### To-do list
**1.** In the forum thread, which element is Cheshire the Mage of?
**2.** Please update the forum thread from "# Building a" up to and including "WooHooMan (Oct 19, 2015)", swapping "Cat Mage" for "Fox Mage".

### Reading text
-- BEGIN --

# Building a World of Beastkins, Humans, Sorcery, and some comedy



## prodigousdialect (Oct 19, 2015)

I would like help building a world that's basically "Harry Potter" meets "Sonic the Hedgehog" in a setting that's inspired by World of Warcraft. I know it sounds amateurish but I suck at creating worlds. It is for a young adult book series I want to do that revolves around an anthropomorphic Cat Mage named Cheshire.


----------



## WooHooMan (Oct 19, 2015)

Do you have some idea what the story is going to be?  Maybe, tell us about the main character's arc.


----------



## prodigousdialect (Oct 19, 2015)

Well he and his comrades of the Five Phases Guild (they each are Mages of an element; Cheshire is the Mage of Fire) are destined to protect areas called Akashic Points, which act as magical nodes. Right now, there isn't an overarching plot but one can be developed. Cheshire himself does his best to keep the balance of Sorcery with his friends.


----------



## WooHooMan (Oct 20, 2015)

Ok, which elements of Harry Potter, Sonic the Hedgehog and World of Warcraft were you hoping to have in your setting?


----------



## prodigousdialect (Oct 20, 2015)

From Harry Potter, the different types of Factions and how the public at large don't understand sorcery.

From Sonic, all major characters are anthropomorphic animals and it's a bit cartoony.

And World of Warcraft, i love the vast world and lore.

-- END --

### Items
-- BEGIN --

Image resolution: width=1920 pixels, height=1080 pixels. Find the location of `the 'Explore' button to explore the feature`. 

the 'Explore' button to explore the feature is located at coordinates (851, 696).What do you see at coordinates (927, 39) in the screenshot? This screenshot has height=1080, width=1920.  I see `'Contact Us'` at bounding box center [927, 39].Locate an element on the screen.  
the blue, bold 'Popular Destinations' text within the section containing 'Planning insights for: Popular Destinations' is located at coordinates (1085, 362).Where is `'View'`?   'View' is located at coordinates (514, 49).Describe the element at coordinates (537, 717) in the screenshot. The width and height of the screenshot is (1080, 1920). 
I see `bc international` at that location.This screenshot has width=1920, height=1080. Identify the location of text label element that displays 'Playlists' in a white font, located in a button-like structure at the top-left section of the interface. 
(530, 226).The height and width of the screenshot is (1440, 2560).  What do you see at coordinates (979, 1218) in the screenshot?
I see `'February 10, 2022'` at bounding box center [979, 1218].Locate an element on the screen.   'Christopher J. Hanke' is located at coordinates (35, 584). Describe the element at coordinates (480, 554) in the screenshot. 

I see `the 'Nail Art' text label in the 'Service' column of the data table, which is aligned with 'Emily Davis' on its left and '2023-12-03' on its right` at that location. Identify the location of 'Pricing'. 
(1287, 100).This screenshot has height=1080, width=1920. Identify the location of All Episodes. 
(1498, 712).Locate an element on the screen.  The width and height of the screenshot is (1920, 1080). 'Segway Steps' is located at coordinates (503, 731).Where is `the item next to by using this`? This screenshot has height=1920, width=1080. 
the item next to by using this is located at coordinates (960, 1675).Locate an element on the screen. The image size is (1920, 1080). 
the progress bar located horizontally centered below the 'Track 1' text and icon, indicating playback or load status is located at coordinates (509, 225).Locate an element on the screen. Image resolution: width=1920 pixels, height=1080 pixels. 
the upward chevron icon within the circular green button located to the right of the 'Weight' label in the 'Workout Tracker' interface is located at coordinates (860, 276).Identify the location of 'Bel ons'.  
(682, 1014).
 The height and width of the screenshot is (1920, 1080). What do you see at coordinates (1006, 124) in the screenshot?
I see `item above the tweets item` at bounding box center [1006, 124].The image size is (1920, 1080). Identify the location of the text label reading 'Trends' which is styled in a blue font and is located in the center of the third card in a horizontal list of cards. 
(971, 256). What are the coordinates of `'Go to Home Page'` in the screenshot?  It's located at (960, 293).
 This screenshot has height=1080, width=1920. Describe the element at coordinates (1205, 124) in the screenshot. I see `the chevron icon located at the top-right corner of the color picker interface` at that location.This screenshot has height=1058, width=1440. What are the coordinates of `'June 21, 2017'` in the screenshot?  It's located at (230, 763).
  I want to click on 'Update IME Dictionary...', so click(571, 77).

-- END --

### Answers to the tasks
**1.** Fire.

**2.**
# Building a World of Beastkins, Humans, Sorcery, and some comedy



## prodigousdialect (Oct 19, 2015)

I would like help building a world that's basically "Harry Potter" meets "Sonic the Hedgehog" in a setting that's inspired by World of Warcraft. I know it sounds amateurish but I suck at creating worlds. It is for a young adult book series I want to do that revolves around an anthropomorphic Fox Mage named Cheshire.


----------



## WooHooMan (Oct 19, 2015)